メロディアス【お題:そこです】

 音につられて、足を止めた。特別教室が並んだしずかな廊下で、たった一箇所だけが優しい音色をこぼしている。少しだけ戸を引くと、人は大きなグランドピアノに隠れてしまって見えないけれど、私は思わず息を止めてカメラを構えた。
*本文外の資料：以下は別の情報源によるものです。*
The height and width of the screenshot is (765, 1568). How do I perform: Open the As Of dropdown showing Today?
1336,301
 この感情をなんて呼ぶべきなのだろう。不思議な音だ、そして私はカメラには写らないうつくしい振動に向けてシャッターを切る。すると、ぴたりと音が止んで、ピアノの奥で誰かが立ち上がった。

「こんにちは」

 窓から射し込むあたたかな陽光が、彼の猫っ毛を茶色く染める。眠たげな目が笑うと細くなって、長いまつ毛に陽が差し込み影を落とす。絵でも見ているみたいだ。彼が首を傾げているが、それもやけに現実味がない。
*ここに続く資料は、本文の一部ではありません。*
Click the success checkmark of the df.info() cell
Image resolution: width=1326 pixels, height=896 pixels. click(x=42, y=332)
 にこりと微笑んだ彼はうつくしく、窓の外の桜がよく似合う。どうにか口を動かそうとしたが、言葉はなにも浮かばなかった。

「きみは、写真部?」

 しずかな声に問われ、首を横に振る。小さな頃から握っていた、古いカメラに視線を落とす。カメラと彼を交互に見ていたら、彼はやっぱり微笑んだままで、ピアノをそっと撫でた。

「おれもね、ただの趣味」

 こんなうつくしい音を奏でるのは、なんのためだろう。私はまだうるさく鳴る胸を押さえ、一歩踏み出した。

「あの」

「ん?」

「また、写真を撮ってもいいですか」

 彼はそっとうなずいて、またピアノの向こう側に消えた。私は近くの椅子に腰掛けて、彼の音を聴いていた。

 ふたりだけの空間は、居心地がいい。まだだれも知らないこの空間に、胸が高鳴る。

 彼の音に導かれたのだ。そして私は、きっとこの場所が大切になる。そんな予感に口元が緩んでしまう。それを隠すかのようにカメラを構えたら、ピアノの音にシャッターの音が重なった。